> Text to read:
---------------
Why is he such a big deal as an investor?
Warren Buffett is a remarkable investor.
Warren Buffett is not just lucky.
He has such a long track record, the 70-year track record that we can document of his investing.
And obviously not every year has been a resounding success, but compounded over those years, no
one has done it as well and no one has done it for as long as Warren Buffett has.
Buffett started investing when he was a kid.
He eventually bought a run-down textile manufacturing company called Berkshire Hathaway.
And he used it to buy other companies and invest in the stock market.
Over the decades, the key to Buffett's success has been to, one, pick the right companies to invest in,
and then, two, hold on to those investments for a long time and let the magic of compound interest do the rest.
Compound interest is basically making money and then making money on that money,
and then making money on that money,
and making money on that money,
and it can turn into a gigantic difference at the end.
---------------
> Material supplied:

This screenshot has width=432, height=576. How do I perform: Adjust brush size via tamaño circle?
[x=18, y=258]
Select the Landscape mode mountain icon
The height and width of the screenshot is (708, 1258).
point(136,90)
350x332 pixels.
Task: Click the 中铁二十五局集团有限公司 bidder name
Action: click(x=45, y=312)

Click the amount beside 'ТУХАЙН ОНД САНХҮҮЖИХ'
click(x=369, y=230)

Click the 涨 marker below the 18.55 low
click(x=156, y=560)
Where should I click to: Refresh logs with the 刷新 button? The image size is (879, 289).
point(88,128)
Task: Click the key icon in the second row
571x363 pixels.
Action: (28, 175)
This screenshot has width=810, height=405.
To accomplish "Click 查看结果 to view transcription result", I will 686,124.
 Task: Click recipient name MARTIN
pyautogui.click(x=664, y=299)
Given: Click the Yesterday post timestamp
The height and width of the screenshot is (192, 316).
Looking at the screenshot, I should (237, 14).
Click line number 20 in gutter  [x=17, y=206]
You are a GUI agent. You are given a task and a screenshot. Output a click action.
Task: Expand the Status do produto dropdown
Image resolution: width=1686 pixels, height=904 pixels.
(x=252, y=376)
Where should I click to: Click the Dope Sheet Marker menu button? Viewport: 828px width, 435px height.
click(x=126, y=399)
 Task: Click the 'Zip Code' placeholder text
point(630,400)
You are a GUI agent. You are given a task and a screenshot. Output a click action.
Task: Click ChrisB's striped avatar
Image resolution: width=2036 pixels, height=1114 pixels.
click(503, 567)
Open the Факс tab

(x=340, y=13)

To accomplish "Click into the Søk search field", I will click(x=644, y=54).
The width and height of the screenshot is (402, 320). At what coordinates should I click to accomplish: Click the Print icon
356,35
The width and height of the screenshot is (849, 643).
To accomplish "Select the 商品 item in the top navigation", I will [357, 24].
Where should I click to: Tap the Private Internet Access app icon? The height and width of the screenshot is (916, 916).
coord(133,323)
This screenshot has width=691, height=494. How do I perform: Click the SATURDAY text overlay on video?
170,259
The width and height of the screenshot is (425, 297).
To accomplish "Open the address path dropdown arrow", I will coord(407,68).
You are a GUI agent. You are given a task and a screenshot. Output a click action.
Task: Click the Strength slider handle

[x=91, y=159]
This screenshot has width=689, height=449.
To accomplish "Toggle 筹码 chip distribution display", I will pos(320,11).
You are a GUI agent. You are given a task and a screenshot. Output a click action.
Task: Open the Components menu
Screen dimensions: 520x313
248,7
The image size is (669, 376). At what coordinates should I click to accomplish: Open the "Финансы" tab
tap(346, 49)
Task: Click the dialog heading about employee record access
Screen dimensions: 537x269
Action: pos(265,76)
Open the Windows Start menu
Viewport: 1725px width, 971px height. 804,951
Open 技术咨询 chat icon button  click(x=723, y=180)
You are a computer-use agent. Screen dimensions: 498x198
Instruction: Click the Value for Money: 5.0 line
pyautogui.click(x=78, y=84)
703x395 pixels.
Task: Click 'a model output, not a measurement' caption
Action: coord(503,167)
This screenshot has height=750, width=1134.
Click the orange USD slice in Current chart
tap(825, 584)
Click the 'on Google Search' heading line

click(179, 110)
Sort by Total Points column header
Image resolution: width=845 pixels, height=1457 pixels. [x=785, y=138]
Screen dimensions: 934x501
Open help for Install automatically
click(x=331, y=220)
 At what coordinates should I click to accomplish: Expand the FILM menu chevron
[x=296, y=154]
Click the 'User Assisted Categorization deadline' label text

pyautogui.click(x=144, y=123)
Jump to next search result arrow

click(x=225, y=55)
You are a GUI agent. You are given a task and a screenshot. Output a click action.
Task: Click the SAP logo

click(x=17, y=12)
---------------
> Instruction 1:
In the text about Warren Buffett, what company did he buy and then use to purchase other businesses?
> Instruction 2:
Please list every action the text about Warren Buffett attributes to him, from "Buffett started investing" through "invest in the stock market."
> Instruction 3:
Carry the text about Warren Buffett forward from its final sentence.

> Exercise output 1:
Berkshire Hathaway, a run-down textile manufacturing company.

> Exercise output 2:
- Started investing when he was a kid
- Bought Berkshire Hathaway
- Used it to buy other companies
- Used it to invest in the stock market

> Exercise output 3:
Since 1965, when Buffett took over Berkshire Hathaway,
the S&P 500 has made 10% a year on average. Buffett, on the other hand,
has made 20% a year on average. And thanks to the power of compound interest, that difference is way
bigger than it sounds. If you had invested in Berkshire Hathaway when he took it over in 1965,
today you would have made 140 times as much as an investor who just bought the Standard
Imports 500.
Here's Buffett talking about compound interest in a documentary.
It's a pretty simple concept, but over time, it accomplishes extraordinary things.
The longer you hold onto a stock, the more time that compound interest can work, which
is why it's so surprising that Buffett has been selling stock from big companies like
Apple and Bank of America.
It's been the last two or three quarters that Berkshire Hathaway has been selling down its
positions.
So Berkshire Hathaway was building up cash.
He has sold down two of his largest shareholdings, not to zero, but tens of billions of dollars
of each of these holdings.
Buffett hasn't said exactly why he's doing it.
Is it possible that his decision to take this money
out of the stock market has something to do
with just where he is in his own life?
I mean, he's 94 years old.
Obviously nobody lives forever.
Could he be thinking about, you know, could that be a factor in what he's doing right
now?
You know, I got so many reader emails and comments saying, does this have to do with
the state planning?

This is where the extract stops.